» **Problem**
Determine how many lines in the records hold the word "second". Return the number alone.

» **Study material**
..............................

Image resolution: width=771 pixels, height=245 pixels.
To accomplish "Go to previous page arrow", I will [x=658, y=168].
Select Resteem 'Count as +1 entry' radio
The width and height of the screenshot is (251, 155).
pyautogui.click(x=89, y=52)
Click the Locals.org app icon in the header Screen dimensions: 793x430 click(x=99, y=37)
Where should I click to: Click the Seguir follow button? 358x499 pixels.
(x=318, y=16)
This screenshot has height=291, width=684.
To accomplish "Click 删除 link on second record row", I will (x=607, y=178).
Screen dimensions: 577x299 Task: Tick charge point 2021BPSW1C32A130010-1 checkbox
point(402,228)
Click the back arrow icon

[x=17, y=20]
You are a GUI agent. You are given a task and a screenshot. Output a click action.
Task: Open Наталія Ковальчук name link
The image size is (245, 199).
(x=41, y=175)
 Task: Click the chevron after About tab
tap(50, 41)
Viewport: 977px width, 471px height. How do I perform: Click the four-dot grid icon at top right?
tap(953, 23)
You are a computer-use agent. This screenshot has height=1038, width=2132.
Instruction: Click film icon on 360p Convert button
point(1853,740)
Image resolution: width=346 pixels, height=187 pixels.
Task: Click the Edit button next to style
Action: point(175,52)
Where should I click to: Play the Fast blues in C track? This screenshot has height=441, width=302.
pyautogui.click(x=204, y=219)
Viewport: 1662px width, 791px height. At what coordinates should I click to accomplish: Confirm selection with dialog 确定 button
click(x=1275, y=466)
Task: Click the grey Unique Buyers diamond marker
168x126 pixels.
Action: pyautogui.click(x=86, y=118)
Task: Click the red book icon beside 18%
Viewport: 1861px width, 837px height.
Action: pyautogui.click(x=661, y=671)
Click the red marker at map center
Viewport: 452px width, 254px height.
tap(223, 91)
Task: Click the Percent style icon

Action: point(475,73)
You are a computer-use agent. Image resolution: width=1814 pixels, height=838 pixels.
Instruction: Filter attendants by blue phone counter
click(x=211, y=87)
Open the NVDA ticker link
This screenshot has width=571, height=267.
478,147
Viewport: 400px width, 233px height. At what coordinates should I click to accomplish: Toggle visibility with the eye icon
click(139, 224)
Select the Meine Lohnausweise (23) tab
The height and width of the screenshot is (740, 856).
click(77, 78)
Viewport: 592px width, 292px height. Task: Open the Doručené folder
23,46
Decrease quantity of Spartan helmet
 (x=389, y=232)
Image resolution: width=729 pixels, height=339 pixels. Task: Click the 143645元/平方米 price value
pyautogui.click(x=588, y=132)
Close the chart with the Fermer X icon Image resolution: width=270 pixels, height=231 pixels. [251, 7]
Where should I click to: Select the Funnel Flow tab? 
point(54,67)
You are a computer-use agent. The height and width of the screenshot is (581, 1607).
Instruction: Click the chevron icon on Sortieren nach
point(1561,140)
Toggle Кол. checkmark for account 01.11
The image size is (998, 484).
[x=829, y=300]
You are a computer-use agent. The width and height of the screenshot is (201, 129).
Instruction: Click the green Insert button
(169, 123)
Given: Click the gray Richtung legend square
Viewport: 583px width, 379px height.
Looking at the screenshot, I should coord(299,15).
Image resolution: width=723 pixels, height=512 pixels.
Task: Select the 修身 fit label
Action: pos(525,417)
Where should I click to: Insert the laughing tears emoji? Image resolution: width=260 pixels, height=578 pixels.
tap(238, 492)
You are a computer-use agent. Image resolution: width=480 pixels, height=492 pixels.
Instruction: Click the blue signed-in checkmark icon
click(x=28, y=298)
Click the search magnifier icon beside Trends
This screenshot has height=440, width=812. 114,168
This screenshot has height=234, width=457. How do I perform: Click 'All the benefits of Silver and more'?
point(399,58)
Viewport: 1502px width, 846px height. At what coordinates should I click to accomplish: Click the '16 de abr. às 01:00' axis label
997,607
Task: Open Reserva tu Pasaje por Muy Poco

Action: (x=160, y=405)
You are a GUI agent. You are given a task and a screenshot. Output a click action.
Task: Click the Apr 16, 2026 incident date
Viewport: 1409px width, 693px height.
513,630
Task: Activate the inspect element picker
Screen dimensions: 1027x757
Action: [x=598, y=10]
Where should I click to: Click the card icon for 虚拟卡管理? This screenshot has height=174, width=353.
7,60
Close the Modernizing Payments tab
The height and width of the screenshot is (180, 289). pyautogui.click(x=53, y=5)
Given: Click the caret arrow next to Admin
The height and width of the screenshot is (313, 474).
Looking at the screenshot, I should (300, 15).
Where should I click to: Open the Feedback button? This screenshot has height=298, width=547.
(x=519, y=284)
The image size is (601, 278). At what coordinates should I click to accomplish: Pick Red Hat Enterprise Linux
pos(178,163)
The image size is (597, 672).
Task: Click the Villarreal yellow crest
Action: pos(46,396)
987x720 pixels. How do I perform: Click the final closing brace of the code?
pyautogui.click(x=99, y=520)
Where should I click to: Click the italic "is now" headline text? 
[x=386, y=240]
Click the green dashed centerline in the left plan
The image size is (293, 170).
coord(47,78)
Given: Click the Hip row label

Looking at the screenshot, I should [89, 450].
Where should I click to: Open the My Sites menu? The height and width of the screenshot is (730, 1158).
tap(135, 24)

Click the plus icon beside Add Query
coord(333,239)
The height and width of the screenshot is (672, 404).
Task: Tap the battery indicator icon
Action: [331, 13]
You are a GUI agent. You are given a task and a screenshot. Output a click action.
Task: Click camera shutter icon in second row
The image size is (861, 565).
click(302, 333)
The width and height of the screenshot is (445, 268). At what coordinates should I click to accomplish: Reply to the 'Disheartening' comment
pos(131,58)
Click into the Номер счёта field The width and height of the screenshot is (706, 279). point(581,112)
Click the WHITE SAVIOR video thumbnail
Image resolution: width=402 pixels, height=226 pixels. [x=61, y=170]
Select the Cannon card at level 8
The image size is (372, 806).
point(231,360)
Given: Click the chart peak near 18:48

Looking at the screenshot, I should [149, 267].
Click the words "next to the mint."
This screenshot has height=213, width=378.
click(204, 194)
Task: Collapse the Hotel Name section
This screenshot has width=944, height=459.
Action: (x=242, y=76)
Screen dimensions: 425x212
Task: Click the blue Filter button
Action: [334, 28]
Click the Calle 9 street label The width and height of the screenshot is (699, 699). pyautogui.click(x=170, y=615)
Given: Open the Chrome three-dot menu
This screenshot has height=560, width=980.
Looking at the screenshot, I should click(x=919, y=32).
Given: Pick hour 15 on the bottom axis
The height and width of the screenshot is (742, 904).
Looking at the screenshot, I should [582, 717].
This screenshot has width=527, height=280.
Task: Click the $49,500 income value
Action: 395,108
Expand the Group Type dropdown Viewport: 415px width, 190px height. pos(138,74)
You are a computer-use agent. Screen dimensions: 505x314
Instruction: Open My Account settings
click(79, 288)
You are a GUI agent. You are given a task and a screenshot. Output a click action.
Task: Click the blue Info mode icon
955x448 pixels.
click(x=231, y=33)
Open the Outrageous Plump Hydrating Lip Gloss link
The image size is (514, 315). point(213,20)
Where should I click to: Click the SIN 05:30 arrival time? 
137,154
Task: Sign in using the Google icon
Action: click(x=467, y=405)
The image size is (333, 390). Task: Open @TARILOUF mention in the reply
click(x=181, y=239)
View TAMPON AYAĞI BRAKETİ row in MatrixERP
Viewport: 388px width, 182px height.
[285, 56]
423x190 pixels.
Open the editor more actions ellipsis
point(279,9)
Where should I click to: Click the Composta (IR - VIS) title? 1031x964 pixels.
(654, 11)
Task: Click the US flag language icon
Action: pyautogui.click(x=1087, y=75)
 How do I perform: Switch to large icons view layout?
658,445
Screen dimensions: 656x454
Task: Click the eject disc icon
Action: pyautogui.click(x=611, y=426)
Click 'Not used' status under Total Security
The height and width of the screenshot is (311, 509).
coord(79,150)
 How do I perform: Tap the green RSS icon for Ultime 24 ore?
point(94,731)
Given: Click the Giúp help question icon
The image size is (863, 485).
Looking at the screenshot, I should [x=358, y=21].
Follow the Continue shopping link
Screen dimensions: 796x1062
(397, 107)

..............................

» **Task result**
2